森 博嗣 31 | ||
アイソパラメトリック |
Isoparametric |
定価4,300円なり。僕がこれまでに買った「本」としては最も高価である。
本作は予約限定という形で流通したのだが、商業戦略上これは正解だったと言える。第一に、僕も含めて「限定」の二文字に日本人は弱い。とりあえず手に入れようかと、つい予約した次第。第二に、これは店頭では捌けないだろう。4,300円という価格に尻込みしない一般読者がどれほどいるのか?
オリジナルピンズがおまけに付いてくることからも明白だが、これは森博嗣フリーク向けのコレクターズアイテムだ。本作に収録のショートストーリーはすべてご本人のサイトにて公開済みのもの(本作収録により現在は公開されていない)。写真はすべてご本人の撮影とのことだが、まあ特に言うこともない。
過剰な期待を抱いていたわけではないが、決してお安くないのだからプラスアルファがあって然るべきである。正直に言ってオリジナルピンズはどうでもよかったし、僕はこれをプラスアルファとは認めない。ショートストーリーがすべて公開済みであることを知ったのは予約してからなのだ。まだ読んでいなかったものもあったけどさ。

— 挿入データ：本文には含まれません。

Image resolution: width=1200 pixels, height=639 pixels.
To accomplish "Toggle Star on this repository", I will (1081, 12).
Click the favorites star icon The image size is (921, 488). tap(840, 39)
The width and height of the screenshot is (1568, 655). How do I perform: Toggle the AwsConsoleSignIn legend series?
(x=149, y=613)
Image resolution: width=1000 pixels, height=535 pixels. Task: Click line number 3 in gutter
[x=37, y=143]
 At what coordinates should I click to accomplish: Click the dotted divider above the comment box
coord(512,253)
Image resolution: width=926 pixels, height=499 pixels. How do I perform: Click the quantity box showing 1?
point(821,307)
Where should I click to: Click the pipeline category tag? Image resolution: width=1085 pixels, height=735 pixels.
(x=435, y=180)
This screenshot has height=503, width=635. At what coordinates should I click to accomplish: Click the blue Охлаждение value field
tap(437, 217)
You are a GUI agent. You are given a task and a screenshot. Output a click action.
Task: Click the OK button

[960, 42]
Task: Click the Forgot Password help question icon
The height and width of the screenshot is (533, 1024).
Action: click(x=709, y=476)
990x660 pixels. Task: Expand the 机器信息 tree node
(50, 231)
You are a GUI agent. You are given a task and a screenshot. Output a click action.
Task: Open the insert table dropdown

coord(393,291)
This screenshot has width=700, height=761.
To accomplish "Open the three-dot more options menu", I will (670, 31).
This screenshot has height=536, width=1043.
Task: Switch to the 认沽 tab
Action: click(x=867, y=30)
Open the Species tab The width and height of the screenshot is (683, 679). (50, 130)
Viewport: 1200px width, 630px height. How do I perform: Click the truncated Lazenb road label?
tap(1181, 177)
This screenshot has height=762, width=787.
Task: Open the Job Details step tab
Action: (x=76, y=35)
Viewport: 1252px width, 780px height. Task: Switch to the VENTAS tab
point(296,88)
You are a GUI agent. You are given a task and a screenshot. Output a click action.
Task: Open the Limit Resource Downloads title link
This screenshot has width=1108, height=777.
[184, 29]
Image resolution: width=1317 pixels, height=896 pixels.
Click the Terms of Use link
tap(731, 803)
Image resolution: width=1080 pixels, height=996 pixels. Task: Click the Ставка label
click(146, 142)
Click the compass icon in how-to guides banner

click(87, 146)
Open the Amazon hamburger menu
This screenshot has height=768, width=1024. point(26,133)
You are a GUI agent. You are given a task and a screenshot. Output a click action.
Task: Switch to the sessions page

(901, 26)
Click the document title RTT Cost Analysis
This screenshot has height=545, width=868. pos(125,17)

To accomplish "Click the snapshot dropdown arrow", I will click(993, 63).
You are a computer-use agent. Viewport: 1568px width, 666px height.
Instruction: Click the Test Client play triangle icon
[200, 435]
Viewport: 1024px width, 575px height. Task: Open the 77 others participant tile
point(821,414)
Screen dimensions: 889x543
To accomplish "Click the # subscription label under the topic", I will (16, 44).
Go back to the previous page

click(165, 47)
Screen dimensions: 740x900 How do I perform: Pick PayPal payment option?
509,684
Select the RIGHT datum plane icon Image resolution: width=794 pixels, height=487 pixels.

じゃあ何で買ったんだよ? と言われそうだが、届いてみなきゃわからないんだからしょうがない。何かを期待したから酔狂に付き合おうという気になったんだろう。そういう僕も酔狂だな。日記をまとめたエッセイ集三冊には手を出さなかったのに。
以前、京極夏彦さん書き下ろしの「百鬼の扇」なる扇子がやはり講談社から予約限定販売されたが、これをなぜか店頭で発見したことがある。その扇子は現在僕の手元にある。そう、僕は酔狂なのだ。
ちなみに、店頭にも1,500部ほど流通したようだ。新宿の紀伊國屋書店に10部ほど平積みされていた。僕が予約していなかったら買っただろう。何たって酔狂ですから。